Saturday, March 25, 2023

Human's Unfulfilled Needs

According to Augustine, our feeling of dissatisfaction is a consequence of the Christian doctrine of creation – that we are made in the image of God. There is thus an inbuilt capacity within human nature to relate to God. Yet, on account of the fallenness of human nature, this potential is frustrated. There is now a natural tendency to try to make other things fulfill this need. Created things thus come to be substituted for God. Yet they do not satisfy. Human beings are thus left with a feeling of longing – longing for something indefinable.

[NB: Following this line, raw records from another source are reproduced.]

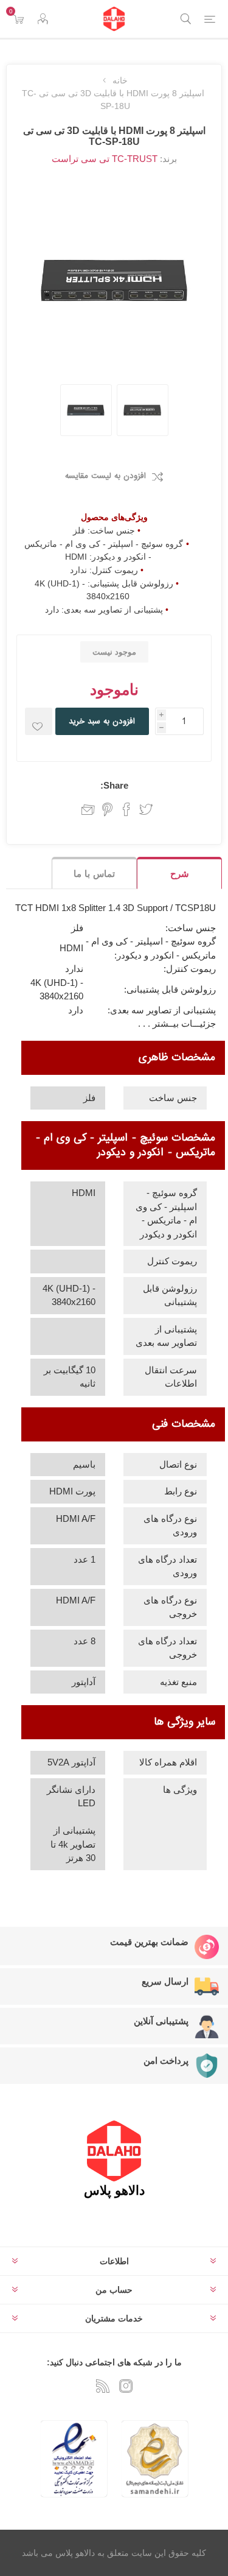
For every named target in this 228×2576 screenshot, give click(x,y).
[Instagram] (126, 2386)
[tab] (179, 873)
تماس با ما (94, 873)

This phenomenon has been recognized since the dawn of human civilization.
 
In his dialogue Gorgias, Plato compares human beings to leaky jars. Somehow, human beings are always unfulfilled. Perhaps the greatest statement of this feeling, and its most famous theological interpretation, may be found in the famous words of Augustine: “You have made us for yourself, and our hearts are restless until they rest in you.”
 
Throughout Augustine’s reflections, especially in his autobiographical Confessions, the same theme recurs. Humanity is destined to remain incomplete in its present existence. Its hopes and deepest longings will remain nothing but hopes and longings. The themes of creation and redemption are brought together by Augustine, to provide an interpretation of the human experience of “longing.” Because humanity is created in the image of God, it desires to relate to God, even if it cannot recognize that desire for what it is. Yet, on account of human sin, humanity cannot satisfy that desire unaided. And so a real sense of frustration, of dissatisfaction, develops. And that dissatisfaction – though not its theological interpretation– is part of common human experience. Augustine expresses this feeling when he states that he “is groaning with inexpressible groanings on my wanderer’s path, and remembering Jerusalem with my heart lifted up toward it – Jerusalem my home land, Jerusalem my mother.”
 
- Alister E. McGrath, Christian Theology: An Introduction, p132-133.